Instructions for the task: In full and word for word, print the data below.

(Stored data entries)
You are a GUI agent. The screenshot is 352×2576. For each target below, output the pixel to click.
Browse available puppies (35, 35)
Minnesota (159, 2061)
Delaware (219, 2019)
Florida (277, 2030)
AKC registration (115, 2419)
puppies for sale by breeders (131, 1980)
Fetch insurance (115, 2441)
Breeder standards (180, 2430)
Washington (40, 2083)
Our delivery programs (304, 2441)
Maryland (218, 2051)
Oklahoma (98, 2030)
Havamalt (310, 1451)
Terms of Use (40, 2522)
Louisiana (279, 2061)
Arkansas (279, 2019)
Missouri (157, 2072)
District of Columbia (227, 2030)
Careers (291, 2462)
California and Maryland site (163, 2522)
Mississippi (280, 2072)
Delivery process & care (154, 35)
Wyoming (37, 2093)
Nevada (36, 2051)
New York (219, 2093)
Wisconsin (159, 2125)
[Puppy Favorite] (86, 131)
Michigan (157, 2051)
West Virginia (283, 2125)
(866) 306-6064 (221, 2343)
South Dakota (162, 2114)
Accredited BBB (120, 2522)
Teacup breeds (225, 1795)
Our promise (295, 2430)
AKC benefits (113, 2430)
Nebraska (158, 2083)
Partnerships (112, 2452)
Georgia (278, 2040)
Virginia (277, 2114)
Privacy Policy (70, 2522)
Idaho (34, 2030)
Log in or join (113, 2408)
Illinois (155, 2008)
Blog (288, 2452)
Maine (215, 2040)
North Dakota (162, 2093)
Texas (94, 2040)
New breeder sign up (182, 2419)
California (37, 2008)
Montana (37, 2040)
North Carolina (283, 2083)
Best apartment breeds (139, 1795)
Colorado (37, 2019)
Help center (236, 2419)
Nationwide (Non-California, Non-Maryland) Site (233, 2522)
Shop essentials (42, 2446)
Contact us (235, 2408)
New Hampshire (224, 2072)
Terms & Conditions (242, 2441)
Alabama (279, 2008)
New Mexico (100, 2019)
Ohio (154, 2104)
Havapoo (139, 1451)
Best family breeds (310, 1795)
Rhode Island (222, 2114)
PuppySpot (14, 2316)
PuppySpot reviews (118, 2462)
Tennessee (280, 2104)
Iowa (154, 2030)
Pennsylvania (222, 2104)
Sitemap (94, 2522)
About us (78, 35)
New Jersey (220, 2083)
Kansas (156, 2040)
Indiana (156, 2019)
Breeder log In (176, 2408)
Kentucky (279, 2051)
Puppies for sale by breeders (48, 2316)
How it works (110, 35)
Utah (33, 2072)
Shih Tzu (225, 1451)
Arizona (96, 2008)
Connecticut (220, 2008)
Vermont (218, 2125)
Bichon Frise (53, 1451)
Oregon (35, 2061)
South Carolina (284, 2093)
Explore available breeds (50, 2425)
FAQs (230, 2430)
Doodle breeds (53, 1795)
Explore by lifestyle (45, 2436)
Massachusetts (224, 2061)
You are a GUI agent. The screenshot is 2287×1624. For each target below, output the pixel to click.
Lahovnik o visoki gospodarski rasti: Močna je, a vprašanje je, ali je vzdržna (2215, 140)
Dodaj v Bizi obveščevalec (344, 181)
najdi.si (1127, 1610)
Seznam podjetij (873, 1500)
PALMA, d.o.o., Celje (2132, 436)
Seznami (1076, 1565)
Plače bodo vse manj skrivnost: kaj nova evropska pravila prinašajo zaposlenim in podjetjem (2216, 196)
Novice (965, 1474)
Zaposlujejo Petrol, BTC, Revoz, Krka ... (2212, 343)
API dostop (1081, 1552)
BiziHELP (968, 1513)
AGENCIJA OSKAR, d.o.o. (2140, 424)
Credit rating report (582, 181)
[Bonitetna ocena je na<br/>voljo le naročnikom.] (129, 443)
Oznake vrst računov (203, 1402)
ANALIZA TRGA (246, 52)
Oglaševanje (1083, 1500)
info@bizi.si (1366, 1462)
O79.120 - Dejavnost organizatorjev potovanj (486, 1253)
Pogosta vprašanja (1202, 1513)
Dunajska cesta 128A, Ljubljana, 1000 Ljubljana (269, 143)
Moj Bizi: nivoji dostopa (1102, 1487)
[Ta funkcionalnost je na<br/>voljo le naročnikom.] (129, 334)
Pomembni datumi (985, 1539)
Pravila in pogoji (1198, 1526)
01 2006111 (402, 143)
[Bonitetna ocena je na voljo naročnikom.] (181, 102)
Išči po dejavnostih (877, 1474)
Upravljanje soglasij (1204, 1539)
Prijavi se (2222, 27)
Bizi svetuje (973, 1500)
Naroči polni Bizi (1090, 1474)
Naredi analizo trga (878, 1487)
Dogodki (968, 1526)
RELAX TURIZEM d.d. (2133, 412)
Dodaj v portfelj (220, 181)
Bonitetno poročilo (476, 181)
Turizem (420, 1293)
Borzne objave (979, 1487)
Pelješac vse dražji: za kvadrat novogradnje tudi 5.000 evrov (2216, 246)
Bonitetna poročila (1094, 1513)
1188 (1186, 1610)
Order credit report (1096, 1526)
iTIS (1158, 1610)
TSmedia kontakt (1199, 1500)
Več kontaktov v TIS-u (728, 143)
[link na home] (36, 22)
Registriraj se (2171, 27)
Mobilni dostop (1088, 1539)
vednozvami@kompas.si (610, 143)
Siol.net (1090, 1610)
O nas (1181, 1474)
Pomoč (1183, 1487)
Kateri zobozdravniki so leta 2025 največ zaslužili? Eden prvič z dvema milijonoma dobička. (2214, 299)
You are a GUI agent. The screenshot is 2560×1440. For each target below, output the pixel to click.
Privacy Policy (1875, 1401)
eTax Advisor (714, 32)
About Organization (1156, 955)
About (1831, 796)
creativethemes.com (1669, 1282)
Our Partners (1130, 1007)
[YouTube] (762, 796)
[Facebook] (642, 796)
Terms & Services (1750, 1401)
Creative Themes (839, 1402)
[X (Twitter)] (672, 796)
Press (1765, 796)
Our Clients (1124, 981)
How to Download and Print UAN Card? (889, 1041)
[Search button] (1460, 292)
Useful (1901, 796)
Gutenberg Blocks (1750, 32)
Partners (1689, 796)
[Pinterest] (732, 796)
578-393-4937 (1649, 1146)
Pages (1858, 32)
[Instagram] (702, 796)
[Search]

Answer to the problem:
You are a GUI agent. The screenshot is 352×2576. For each target below, output the pixel to click.
Browse available puppies (35, 35)
Minnesota (159, 2061)
Delaware (219, 2019)
Florida (277, 2030)
AKC registration (115, 2419)
puppies for sale by breeders (131, 1980)
Fetch insurance (115, 2441)
Breeder standards (180, 2430)
Washington (40, 2083)
Our delivery programs (304, 2441)
Maryland (218, 2051)
Oklahoma (98, 2030)
Havamalt (310, 1451)
Terms of Use (40, 2522)
Louisiana (279, 2061)
Arkansas (279, 2019)
Missouri (157, 2072)
District of Columbia (227, 2030)
Careers (291, 2462)
California and Maryland site (163, 2522)
Mississippi (280, 2072)
Delivery process & care (154, 35)
Wyoming (37, 2093)
Nevada (36, 2051)
New York (219, 2093)
Wisconsin (159, 2125)
[Puppy Favorite] (86, 131)
Michigan (157, 2051)
West Virginia (283, 2125)
(866) 306-6064 (221, 2343)
South Dakota (162, 2114)
Accredited BBB (120, 2522)
Teacup breeds (225, 1795)
Our promise (295, 2430)
AKC benefits (113, 2430)
Nebraska (158, 2083)
Partnerships (112, 2452)
Georgia (278, 2040)
Virginia (277, 2114)
Privacy Policy (70, 2522)
Idaho (34, 2030)
Log in or join (113, 2408)
Illinois (155, 2008)
Blog (288, 2452)
Maine (215, 2040)
North Dakota (162, 2093)
Texas (94, 2040)
New breeder sign up (182, 2419)
California (37, 2008)
Montana (37, 2040)
North Carolina (283, 2083)
Best apartment breeds (139, 1795)
Colorado (37, 2019)
Help center (236, 2419)
Nationwide (Non-California, Non-Maryland) Site (233, 2522)
Shop essentials (42, 2446)
Contact us (235, 2408)
New Hampshire (224, 2072)
Terms & Conditions (242, 2441)
Alabama (279, 2008)
New Mexico (100, 2019)
Ohio (154, 2104)
Havapoo (139, 1451)
Best family breeds (310, 1795)
Rhode Island (222, 2114)
PuppySpot (14, 2316)
PuppySpot reviews (118, 2462)
Tennessee (280, 2104)
Iowa (154, 2030)
Pennsylvania (222, 2104)
Sitemap (94, 2522)
About us (78, 35)
New Jersey (220, 2083)
Kansas (156, 2040)
Indiana (156, 2019)
Breeder log In (176, 2408)
Kentucky (279, 2051)
Puppies for sale by breeders (48, 2316)
How it works (110, 35)
Utah (33, 2072)
Shih Tzu (225, 1451)
Arizona (96, 2008)
Connecticut (220, 2008)
Vermont (218, 2125)
Bichon Frise (53, 1451)
Oregon (35, 2061)
South Carolina (284, 2093)
Explore available breeds (50, 2425)
FAQs (230, 2430)
Doodle breeds (53, 1795)
Explore by lifestyle (45, 2436)
Massachusetts (224, 2061)
You are a GUI agent. The screenshot is 2287×1624. For each target below, output the pixel to click.
Lahovnik o visoki gospodarski rasti: Močna je, a vprašanje je, ali je vzdržna (2215, 140)
Dodaj v Bizi obveščevalec (344, 181)
najdi.si (1127, 1610)
Seznam podjetij (873, 1500)
PALMA, d.o.o., Celje (2132, 436)
Seznami (1076, 1565)
Plače bodo vse manj skrivnost: kaj nova evropska pravila prinašajo zaposlenim in podjetjem (2216, 196)
Novice (965, 1474)
Zaposlujejo Petrol, BTC, Revoz, Krka ... (2212, 343)
API dostop (1081, 1552)
BiziHELP (968, 1513)
AGENCIJA OSKAR, d.o.o. (2140, 424)
Credit rating report (582, 181)
[Bonitetna ocena je na<br/>voljo le naročnikom.] (129, 443)
Oznake vrst računov (203, 1402)
ANALIZA TRGA (246, 52)
Oglaševanje (1083, 1500)
info@bizi.si (1366, 1462)
O79.120 - Dejavnost organizatorjev potovanj (486, 1253)
Pogosta vprašanja (1202, 1513)
Dunajska cesta 128A, Ljubljana, 1000 Ljubljana (269, 143)
Moj Bizi: nivoji dostopa (1102, 1487)
[Ta funkcionalnost je na<br/>voljo le naročnikom.] (129, 334)
Pomembni datumi (985, 1539)
Pravila in pogoji (1198, 1526)
01 2006111 (402, 143)
[Bonitetna ocena je na voljo naročnikom.] (181, 102)
Išči po dejavnostih (877, 1474)
Upravljanje soglasij (1204, 1539)
Prijavi se (2222, 27)
Bizi svetuje (973, 1500)
Naroči polni Bizi (1090, 1474)
Naredi analizo trga (878, 1487)
Dogodki (968, 1526)
RELAX TURIZEM d.d. (2133, 412)
Dodaj v portfelj (220, 181)
Bonitetno poročilo (476, 181)
Turizem (420, 1293)
Borzne objave (979, 1487)
Pelješac vse dražji: za kvadrat novogradnje tudi 5.000 evrov (2216, 246)
Bonitetna poročila (1094, 1513)
1188 (1186, 1610)
Order credit report (1096, 1526)
iTIS (1158, 1610)
TSmedia kontakt (1199, 1500)
Več kontaktov v TIS-u (728, 143)
[link na home] (36, 22)
Registriraj se (2171, 27)
Mobilni dostop (1088, 1539)
vednozvami@kompas.si (610, 143)
Siol.net (1090, 1610)
O nas (1181, 1474)
Pomoč (1183, 1487)
Kateri zobozdravniki so leta 2025 največ zaslužili? Eden prvič z dvema milijonoma dobička. (2214, 299)
You are a GUI agent. The screenshot is 2560×1440. For each target below, output the pixel to click.
Privacy Policy (1875, 1401)
eTax Advisor (714, 32)
About Organization (1156, 955)
About (1831, 796)
creativethemes.com (1669, 1282)
Our Partners (1130, 1007)
[YouTube] (762, 796)
[Facebook] (642, 796)
Terms & Services (1750, 1401)
Creative Themes (839, 1402)
[X (Twitter)] (672, 796)
Press (1765, 796)
Our Clients (1124, 981)
How to Download and Print UAN Card? (889, 1041)
[Search button] (1460, 292)
Useful (1901, 796)
Gutenberg Blocks (1750, 32)
Partners (1689, 796)
[Pinterest] (732, 796)
578-393-4937 (1649, 1146)
Pages (1858, 32)
[Instagram] (702, 796)
[Search]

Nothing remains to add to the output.